-- Document text start --

The older I get, the more deeply I ponder the axiom that there’s a little bit of bad in the best of us, and a little bit of good in the worst of us.

That we can exercise incredible nobility of spirit in one area — and incredible sloth, or blindness, or pride, or ongoing compulsive behavior, in another — is an ongoing mystery.

I think of Bill W., the co-founder of Alcoholics Anonymous, whose lifelong addiction to nicotine led to the emphysema that killed him. Married for 53 years to the faithful Lois, a union that by all accounts bore abundant fruit, Bill nevertheless had a complicated emotional life that included deep relationships, at the very least emotional, with at least two other women.

The late Msgr. Lorenzo Albacete, author and public intellectual who, faithful to a deathbed pledge to his mother, cared for his emotionally challenged brother for the rest of his life. Notoriously scattered and untidy, Albacete smoked, failed to return emails and phone calls, was habitually late, scandalously neglected his health — and by many accounts, was a kind of saint.

-- Document text end --
-- Material start --

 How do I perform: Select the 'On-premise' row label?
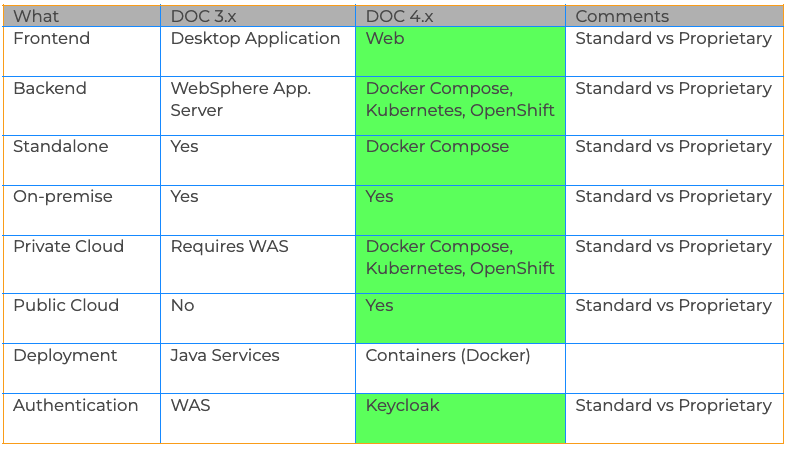point(82,210)
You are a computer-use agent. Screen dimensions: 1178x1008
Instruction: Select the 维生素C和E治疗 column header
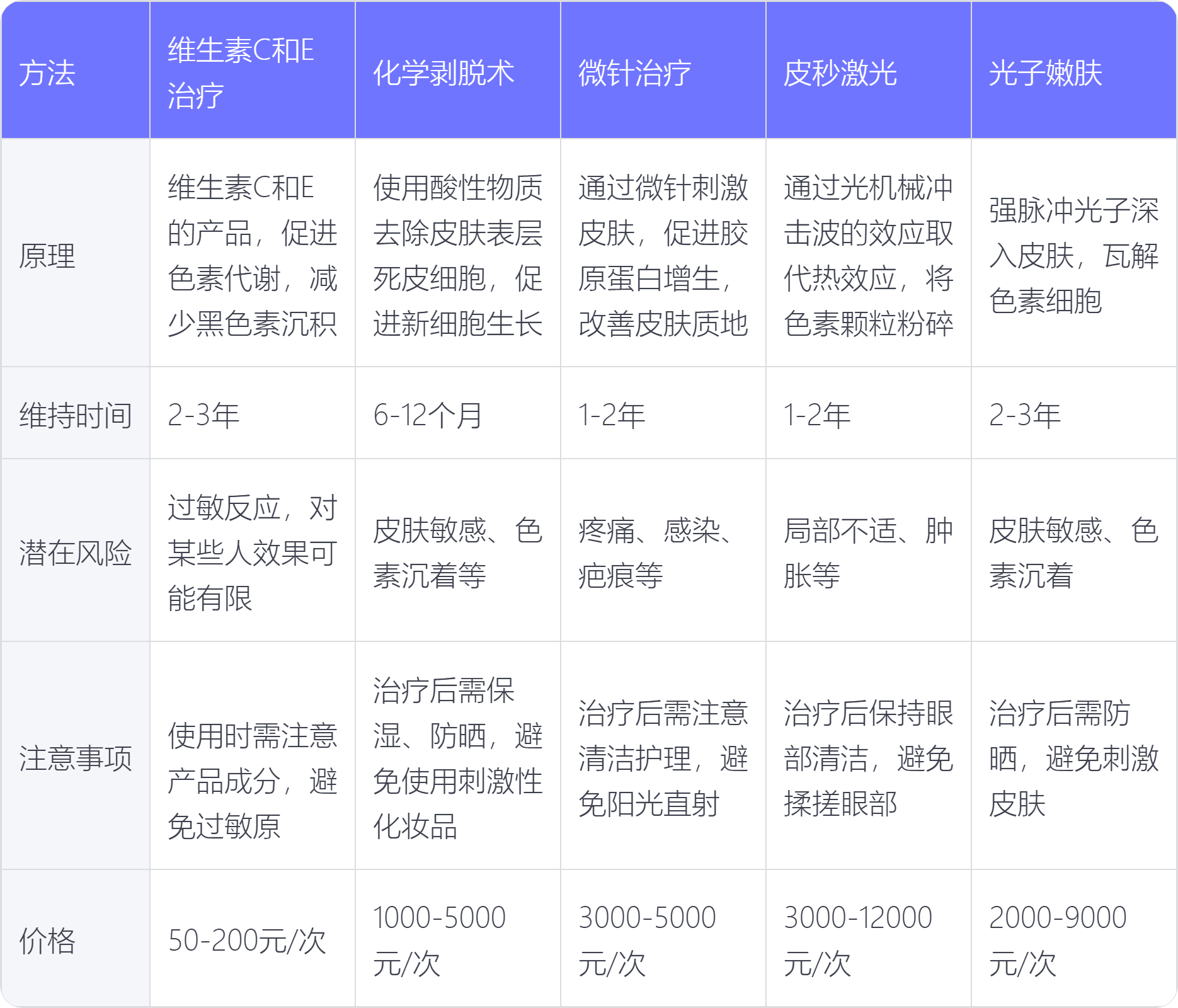(241, 73)
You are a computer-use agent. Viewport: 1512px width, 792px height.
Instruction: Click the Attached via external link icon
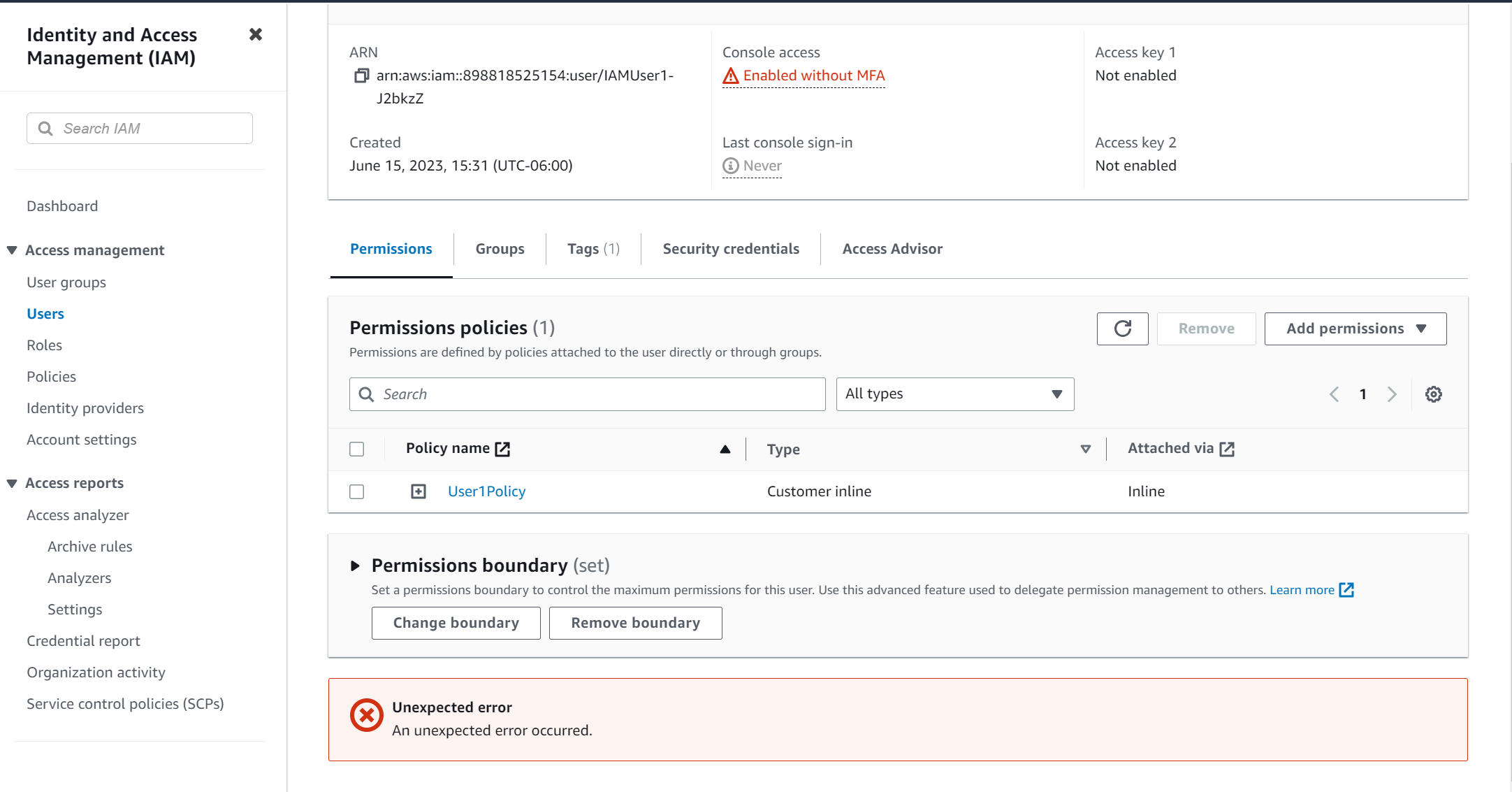coord(1227,449)
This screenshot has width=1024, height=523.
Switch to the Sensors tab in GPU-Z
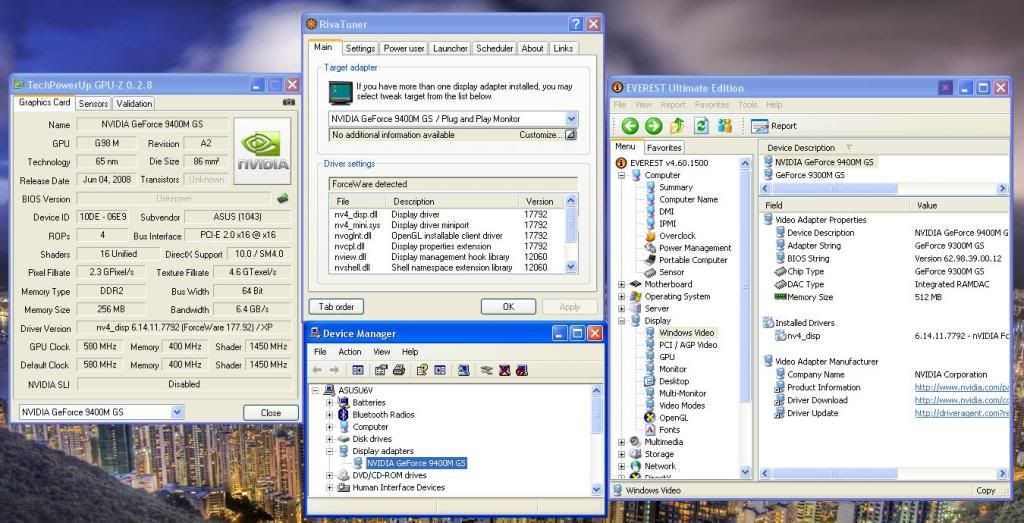coord(93,103)
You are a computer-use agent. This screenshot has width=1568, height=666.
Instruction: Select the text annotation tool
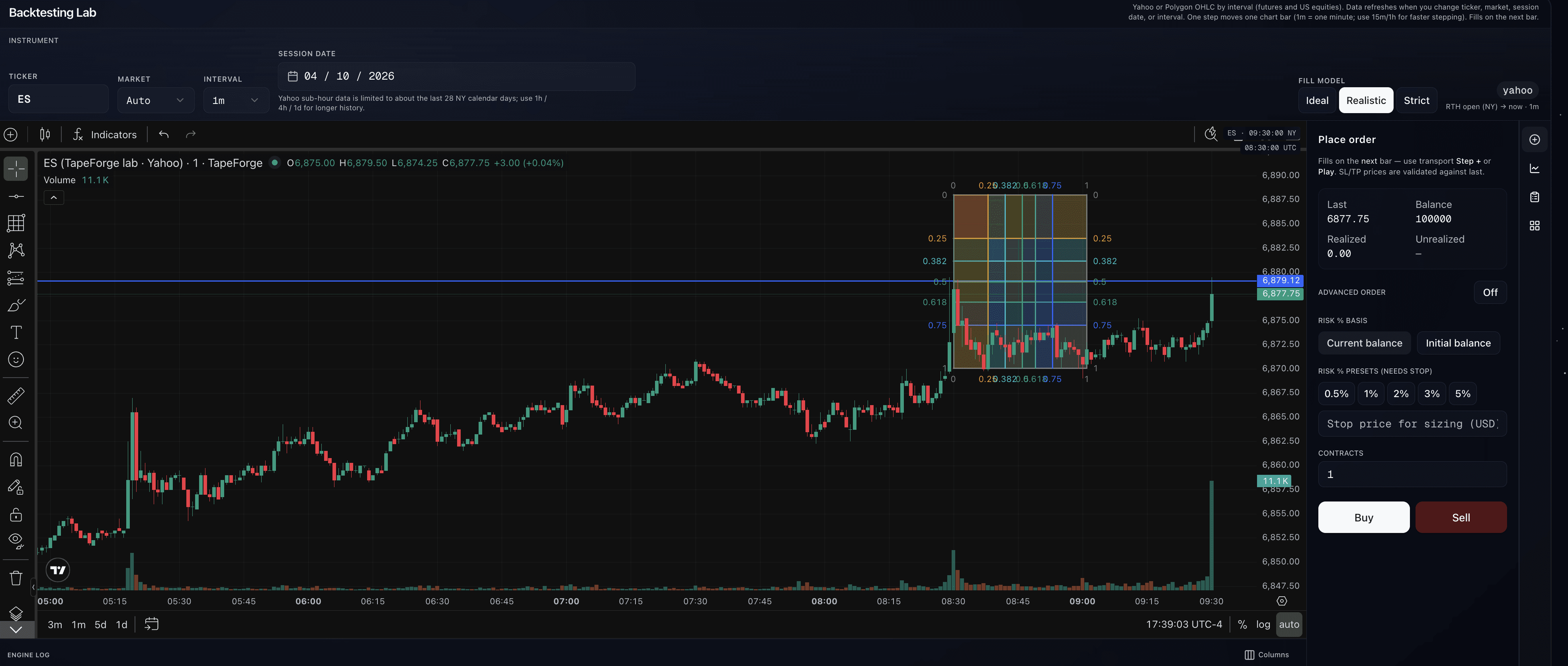(16, 332)
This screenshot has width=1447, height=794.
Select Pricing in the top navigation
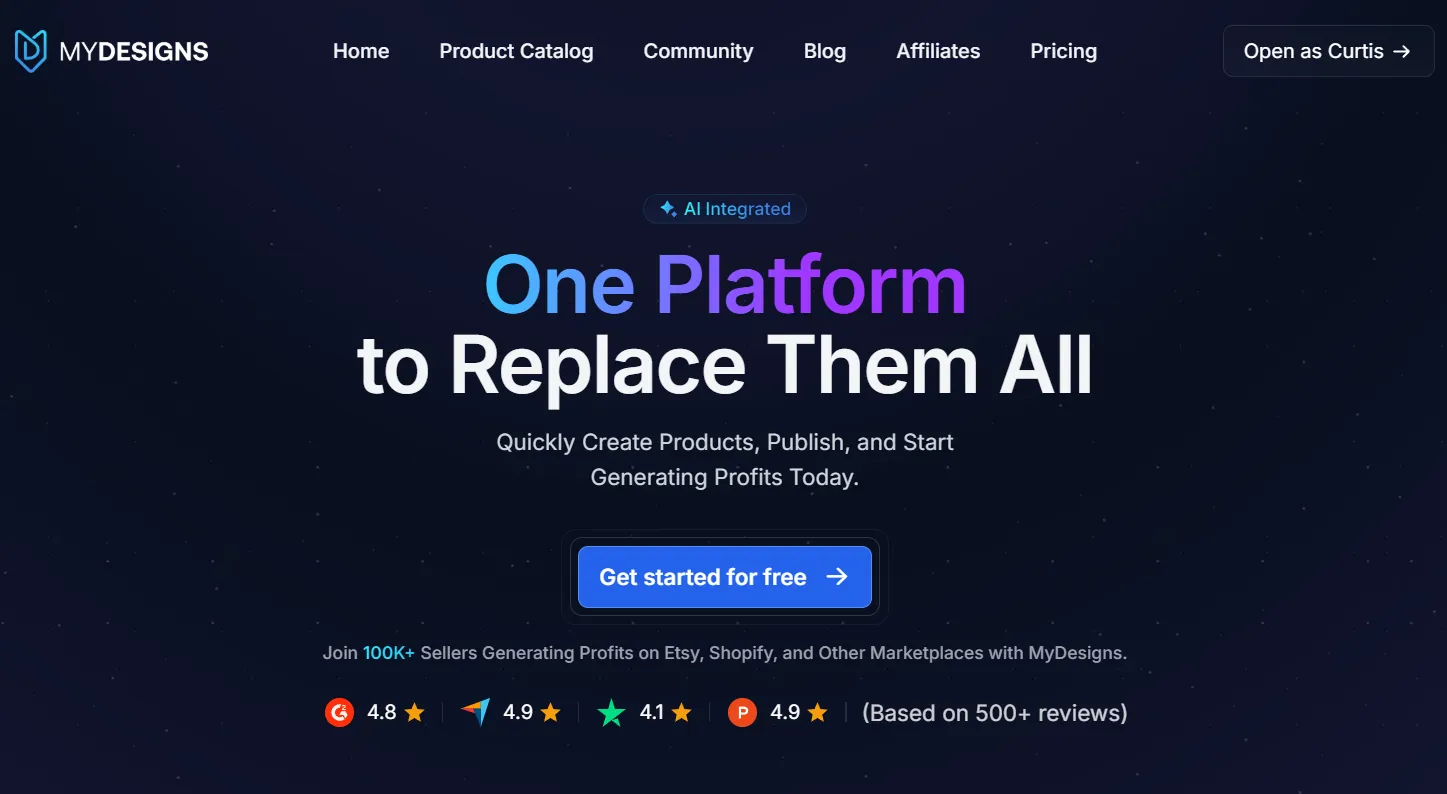click(x=1064, y=51)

-- Material end --

Your instructions.
Reproduce the passage about the good and bad in each of us word for word, starting with "The older I" and going on through "two other women.". The items above are separate from the passage about the good and bad in each of us.

Response below.
The older I get, the more deeply I ponder the axiom that there’s a little bit of bad in the best of us, and a little bit of good in the worst of us.

That we can exercise incredible nobility of spirit in one area — and incredible sloth, or blindness, or pride, or ongoing compulsive behavior, in another — is an ongoing mystery.

I think of Bill W., the co-founder of Alcoholics Anonymous, whose lifelong addiction to nicotine led to the emphysema that killed him. Married for 53 years to the faithful Lois, a union that by all accounts bore abundant fruit, Bill nevertheless had a complicated emotional life that included deep relationships, at the very least emotional, with at least two other women.